AP4, one of Sweden’s big four buffer funds backing the state pension, said it is actively seeking companies that have plans for sustainable change, using a process involving close scrutiny of individual firms before adding them to its SEK459bn (€41.9bn) portfolio.

The Stockholm-based national pension fund has a goal of carbon neutrality for its investments in 2040.

Jan Petersson, the fund’s senior portfolio manager tasked with investing in resource-intensive industries and companies, said: “In addition to the goal of achieving a good return for the pension capital, we must simultaneously reduce the carbon footprint in the portfolio.

“During the ongoing energy transition, we are actively looking for companies that have a plan to change in a sustainable way,” he said in a commentary on AP4’s website.

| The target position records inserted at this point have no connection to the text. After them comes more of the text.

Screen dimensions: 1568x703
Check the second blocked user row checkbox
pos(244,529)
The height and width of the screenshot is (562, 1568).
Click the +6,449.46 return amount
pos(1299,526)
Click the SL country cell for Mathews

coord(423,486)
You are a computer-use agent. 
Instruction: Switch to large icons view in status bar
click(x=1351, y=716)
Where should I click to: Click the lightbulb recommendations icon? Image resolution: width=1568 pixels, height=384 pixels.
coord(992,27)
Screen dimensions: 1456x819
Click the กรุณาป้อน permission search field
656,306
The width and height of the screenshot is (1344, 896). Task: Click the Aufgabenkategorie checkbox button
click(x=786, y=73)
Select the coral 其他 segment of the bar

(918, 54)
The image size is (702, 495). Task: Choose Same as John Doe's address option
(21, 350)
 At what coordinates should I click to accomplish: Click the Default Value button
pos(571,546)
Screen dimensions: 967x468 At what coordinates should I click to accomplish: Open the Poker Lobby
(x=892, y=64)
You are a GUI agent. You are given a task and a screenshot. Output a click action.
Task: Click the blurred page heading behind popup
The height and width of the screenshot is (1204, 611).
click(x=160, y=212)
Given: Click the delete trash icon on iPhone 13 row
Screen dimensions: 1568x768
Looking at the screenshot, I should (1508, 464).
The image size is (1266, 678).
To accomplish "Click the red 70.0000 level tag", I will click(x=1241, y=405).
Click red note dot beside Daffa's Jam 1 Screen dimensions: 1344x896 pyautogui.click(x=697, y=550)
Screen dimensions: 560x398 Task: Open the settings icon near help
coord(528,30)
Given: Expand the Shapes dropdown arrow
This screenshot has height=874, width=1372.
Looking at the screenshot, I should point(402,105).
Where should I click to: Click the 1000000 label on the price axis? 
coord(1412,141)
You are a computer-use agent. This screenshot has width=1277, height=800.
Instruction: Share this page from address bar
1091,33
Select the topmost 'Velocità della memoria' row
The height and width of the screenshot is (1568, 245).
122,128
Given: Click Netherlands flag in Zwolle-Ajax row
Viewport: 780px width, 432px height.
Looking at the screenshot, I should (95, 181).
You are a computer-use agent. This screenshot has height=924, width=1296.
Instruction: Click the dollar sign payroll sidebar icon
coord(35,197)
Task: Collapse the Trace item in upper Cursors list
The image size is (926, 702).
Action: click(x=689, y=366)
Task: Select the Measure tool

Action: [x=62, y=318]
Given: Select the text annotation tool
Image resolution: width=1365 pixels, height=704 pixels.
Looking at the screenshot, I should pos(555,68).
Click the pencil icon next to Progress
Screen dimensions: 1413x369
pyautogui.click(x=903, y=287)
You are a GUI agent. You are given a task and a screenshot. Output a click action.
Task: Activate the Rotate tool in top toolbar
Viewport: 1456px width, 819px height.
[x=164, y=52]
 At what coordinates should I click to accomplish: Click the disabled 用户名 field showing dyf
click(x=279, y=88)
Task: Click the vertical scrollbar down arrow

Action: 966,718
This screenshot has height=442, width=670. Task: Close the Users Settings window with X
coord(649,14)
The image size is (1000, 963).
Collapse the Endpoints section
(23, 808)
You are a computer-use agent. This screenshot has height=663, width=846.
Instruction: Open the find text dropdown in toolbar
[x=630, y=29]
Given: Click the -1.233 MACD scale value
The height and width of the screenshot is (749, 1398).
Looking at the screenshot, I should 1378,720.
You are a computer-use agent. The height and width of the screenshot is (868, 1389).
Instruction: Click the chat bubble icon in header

Petersen said climate change would affect companies active in energy extraction, power production and raw materials as well as society at large, and while the world was in transition, fossil fuels would be needed within the framework of the remaining global carbon dioxide budget.

AP4 said it believed firms active in these industries would continue to be important for the success of the transition for some time to come.

At the end of 2020, AP4 revamped its energy company portfolio by selling the firms judged as not meeting the requirements to shift from oil company to integrated energy company with a future focus on renewable energy, Petersen said, He added that the fund had also done the same with the power sector, where the focus was on businesses in renewable energy, electricity distribution and both hydropower and water supply.

“We have also gone through the raw materials sector with a focus on, for example, companies that are strong in recycling,” he said.

“This means that today we own larger shares in a smaller number of companies, and in this way AP4 can influence the companies to a greater degree to become both profitable and more sustainable,” Petersen said.

Energy, power and raw materials companies made up about 80% of global CO2 emissions, he said, adding that were the carbon footprint within these sectors to be reduced, the footprint for AP4’s portfolio as a whole would be positively affected.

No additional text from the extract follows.